Cash Flow Yield, Nominal Spread, and Zero Volatility Spread for ABS/MBS

Cash Flow Yield

Unlike bonds, cash flows for MBS/ABS investments are commonly monthly.  The cash flows will be made up of interest, scheduled principal repayments, and principal prepayments.  In order for the cash flow expectations to approximate reality, prepayment assumptions must be made.

r bond equiv. yield = 2[(1 + i monthly)6 – 1]

An investor actually realizing the cash flow yield return depends upon the following taking place:

  • Cash flows are re-invested every month at the cash flow yield;
  • Prepayments equal the assumed prepayment schedule;
  • The investor holds the ABS/MBS until it is retired.

Nominal Spread

Compares the cash flow yield of the ABS/MBS to the yield to maturity of a Treasury security with a maturity equal to the average life of the ABS/MBS.

Nominal Spread = CF Yield – YTM of comparable Treasury

The nominal spread may be a flawed measure of comparison as the spread may not reflect risk premiums unique to the ABS/MBS, such as prepayment risk.

Zero-Volatility Spread (aka Z-spread or static spread)

The Z-spread is the spread that an ABS/MBS investor will receive over the complete Treasury spot rate curve, if the security is held to maturity.

The Z-spread will be closer to the nominal spread when: the ABS/MBS has a short average life and/or when the yield curve is relatively flat.

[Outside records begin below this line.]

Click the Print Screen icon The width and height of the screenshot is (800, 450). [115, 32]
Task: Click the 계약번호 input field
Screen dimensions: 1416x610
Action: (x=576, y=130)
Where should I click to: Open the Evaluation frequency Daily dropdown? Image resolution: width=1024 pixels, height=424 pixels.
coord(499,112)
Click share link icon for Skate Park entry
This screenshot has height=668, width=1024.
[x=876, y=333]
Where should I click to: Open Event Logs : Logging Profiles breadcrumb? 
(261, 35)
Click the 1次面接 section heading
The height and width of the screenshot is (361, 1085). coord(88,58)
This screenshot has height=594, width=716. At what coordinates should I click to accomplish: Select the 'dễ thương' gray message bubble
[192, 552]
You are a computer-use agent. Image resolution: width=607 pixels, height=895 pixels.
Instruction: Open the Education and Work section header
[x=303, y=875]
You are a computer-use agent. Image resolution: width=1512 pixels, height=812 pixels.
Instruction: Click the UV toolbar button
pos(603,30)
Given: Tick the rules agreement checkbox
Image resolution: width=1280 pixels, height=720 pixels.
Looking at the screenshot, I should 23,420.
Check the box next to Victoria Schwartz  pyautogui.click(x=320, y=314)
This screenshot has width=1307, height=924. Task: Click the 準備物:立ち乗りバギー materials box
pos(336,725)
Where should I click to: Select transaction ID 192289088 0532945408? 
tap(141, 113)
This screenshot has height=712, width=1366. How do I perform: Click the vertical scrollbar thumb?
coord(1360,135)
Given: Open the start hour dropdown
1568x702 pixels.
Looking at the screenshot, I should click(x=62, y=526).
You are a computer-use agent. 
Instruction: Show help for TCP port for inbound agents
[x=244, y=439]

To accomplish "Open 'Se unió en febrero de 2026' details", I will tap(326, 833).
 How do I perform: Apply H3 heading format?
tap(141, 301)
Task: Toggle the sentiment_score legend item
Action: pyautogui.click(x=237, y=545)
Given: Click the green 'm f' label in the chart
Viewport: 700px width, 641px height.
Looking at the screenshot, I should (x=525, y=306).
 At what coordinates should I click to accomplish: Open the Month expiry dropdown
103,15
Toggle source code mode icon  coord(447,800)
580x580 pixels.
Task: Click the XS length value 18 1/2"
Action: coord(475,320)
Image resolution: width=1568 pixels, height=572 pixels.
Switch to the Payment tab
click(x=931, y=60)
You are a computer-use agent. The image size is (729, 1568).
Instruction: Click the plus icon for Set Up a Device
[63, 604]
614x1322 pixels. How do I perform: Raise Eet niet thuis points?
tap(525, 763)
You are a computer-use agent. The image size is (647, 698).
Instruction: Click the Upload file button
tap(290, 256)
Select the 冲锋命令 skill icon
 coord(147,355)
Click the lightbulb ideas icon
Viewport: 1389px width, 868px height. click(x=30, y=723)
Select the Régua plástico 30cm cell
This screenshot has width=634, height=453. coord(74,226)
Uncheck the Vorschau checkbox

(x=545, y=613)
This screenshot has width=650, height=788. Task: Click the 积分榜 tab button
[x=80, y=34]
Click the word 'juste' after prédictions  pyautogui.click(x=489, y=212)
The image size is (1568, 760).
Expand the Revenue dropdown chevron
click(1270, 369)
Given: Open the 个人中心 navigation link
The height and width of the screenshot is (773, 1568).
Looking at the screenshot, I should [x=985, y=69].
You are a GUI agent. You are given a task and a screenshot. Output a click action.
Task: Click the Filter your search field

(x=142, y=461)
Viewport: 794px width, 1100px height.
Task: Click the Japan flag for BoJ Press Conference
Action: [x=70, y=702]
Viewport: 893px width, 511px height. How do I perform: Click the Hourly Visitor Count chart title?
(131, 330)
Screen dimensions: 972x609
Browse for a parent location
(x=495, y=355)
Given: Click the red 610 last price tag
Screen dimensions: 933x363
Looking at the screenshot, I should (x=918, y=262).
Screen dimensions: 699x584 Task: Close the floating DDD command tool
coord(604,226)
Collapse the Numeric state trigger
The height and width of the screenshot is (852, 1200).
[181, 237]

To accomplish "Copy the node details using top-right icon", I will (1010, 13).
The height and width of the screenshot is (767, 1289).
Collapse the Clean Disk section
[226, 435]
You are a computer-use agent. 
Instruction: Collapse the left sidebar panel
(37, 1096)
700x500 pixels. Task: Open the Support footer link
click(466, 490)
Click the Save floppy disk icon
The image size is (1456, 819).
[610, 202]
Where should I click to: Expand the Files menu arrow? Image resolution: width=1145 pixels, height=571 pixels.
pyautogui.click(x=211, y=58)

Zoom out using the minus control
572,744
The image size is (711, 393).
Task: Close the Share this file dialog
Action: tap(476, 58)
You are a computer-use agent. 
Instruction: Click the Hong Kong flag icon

The Z-spread assumes that the timing and amount of principal payments are known, regardless of future interest rate path changes.  In other words, the Z-spread assumes interest rates are constant, so prepayments are known.

Given the material prepayment risk inherent in ABS/MBS, the Z-spread may not be appropriate for relative valuation analysis.

Option Adjusted Spread (OAS)

Since the OAS adjusts for option risk, it is a good measure of relative risk after adjusting for the impact of prepayments.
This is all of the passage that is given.